Troponin measurement is not straightforward

EDITOR—McKenna and Forfar describe how the proposed redefinition of myocardial infarction has made the measurement of cardiac specific troponin central to its diagnosis.1 In a patient presenting with chest pain a troponin concentration above the 99th centile of normal is now sufficient to diagnose myocardial infarction, irrespective of any electrocardiographic changes. Previously, as the authors state, a patient had to show the development of Q waves on electrocardiography or an increase in creatine kinase activity to more than twice the upper reference limit before this judgment was made. The widespread introduction of troponin T and troponin I measurements is an undoubted improvement, but limitations exist with the assays, which most clinicians are unaware of and may give rise to diagnostic difficulties.

One issue concerns the use of the 99th centile of normal as the cut off point for myocardial infarction. Most assays are not sensitive enough to measure values as low as this. For example, the 99th centile for troponin T (Roche Diagnostics, Lewes, UK) is about 0.01 μg/l, but the laboratory assay in routine use is unable to measure reliably below 0.03 μg/l. This means that patients with troponin T concentrations between 0.01 μg/l and 0.03 μg/l, who would be defined by the new criteria as having had a myocardial infarction, are currently being missed and included in the low risk category. McKenna and Forfar mention the use of bedside as opposed to laboratory troponin measurement, but near patient tests are less sensitive again, with the troponin T example being suitable for measurement only down to 0.1 μg/l.

A second issue is that troponin measurement involves immunoassay analytical techniques as opposed to the more robust enzymatic methods used with traditional cardiac markers such as creatine kinase. As Ismail and Barth pointed out, immunoassay methods can—unpredictably—lead to wrong results in some people and in the context of troponins these are likely to be difficult to identify.2

These and other limitations of troponin assays should not detract from the value they provide in most patients tested. They do raise concerns, however, if these tests are being used as the sole means of diagnosing myocardial infarction in a patient presenting with chest pain.

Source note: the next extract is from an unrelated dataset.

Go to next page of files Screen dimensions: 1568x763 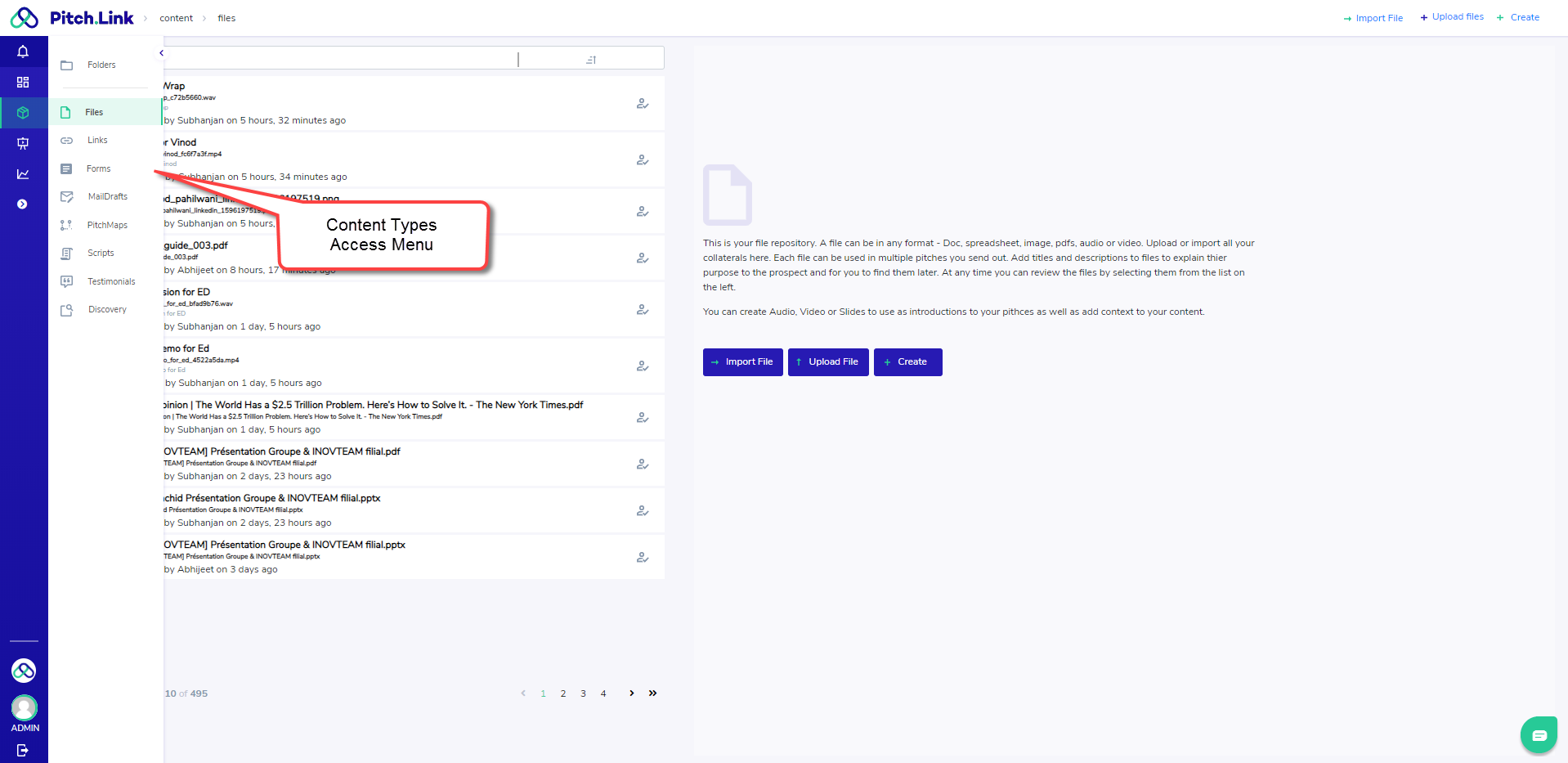tap(631, 693)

Variations in access to and interpretation of troponin assays are wide

EDITOR—Cardiospecific markers, such as troponin T and troponin I and creatine kinase MB are more sensitive than creatine kinase in detecting ischaemic myocardial necrosis and predicting prognosis in acute coronary syndromes and coronary interventions.1 2 3 In 2000 a joint committee of the European Society of Cardiology and American College of Cardiology recommended changing the diagnostic criteria for acute myocardial infarction to take account of these findings.4

According to the new criteria, acute myocardial infarction should be diagnosed by a raised concentration of troponin T, troponin I, or creatine kinase in addition to typical symptoms, changes on electrocardiography, or coronary intervention. Even minor amounts of myocardial necrosis would thus be classified as myocardial infarction. As a result, some patients previously diagnosed as having unstable angina will instead be classified as having acute myocardial infarction.

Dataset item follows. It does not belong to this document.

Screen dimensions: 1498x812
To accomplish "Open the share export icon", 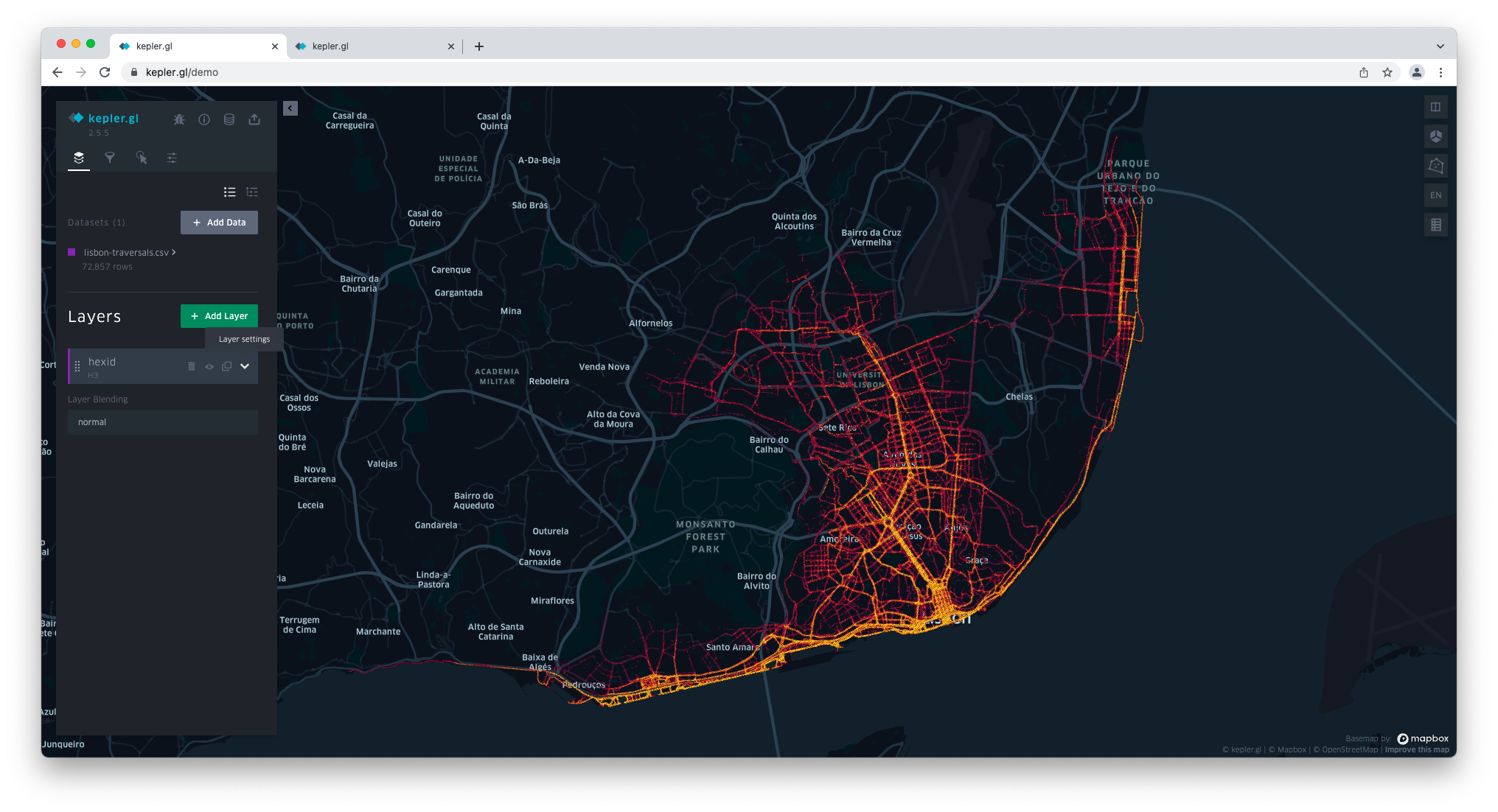I will click(254, 119).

Changes to the diagnostic criteria may lead to misinterpretation of epidemiological studies and clinical audits in which trends are analysed over time.5 Furthermore, piecemeal implementation of the new criteria may lead to erroneous comparisons between hospitals, particularly in respect of clinical indicators by which standards of care are often judged.

We undertook a postal survey of all 71 cardiologists and physicians with an interest in cardiology in Scotland to determine whether they currently have access to troponin T, troponin I, or creatine kinase MB assays, and whether the new criteria for acute myocardial infarction are being implemented in their units. Sixty four (90%) clinicians responded, providing at least one response from each of the 29 relevant hospitals. Five respondents had no access to troponin or creatine kinase MB assays. Twenty two had access to troponin T, 23 to troponin I, and 27 to creatine kinase MB. Access was often by special request only. Of the 59 respondents with access to at least one assay, only 36 (61%) routinely used it for all patients presenting with possible acute myocardial infarction.

Across Scotland percutaneous coronary interventions are undertaken in six NHS cardiac catheterisation laboratories. In two, troponin concentrations were checked routinely after all procedures. In the remaining four, they were checked only in selected patients. There was no consensus on the diagnostic label that should be given to a patient presenting with typical chest pain who had a significant rise in troponin in the absence of typical electrocardiogram changes or a significant rise in cardiac enzymes. Twenty respondents diagnosed myocardial infarction, 25 unstable angina, and 17 used the non-specific label of acute coronary syndrome.

Clinicians and hospitals are currently adopting the new criteria inconsistently. All clinicians need to have access to assays for cardiospecific markers, and consistent interpretation of the results is essential to prevent epidemiological chaos.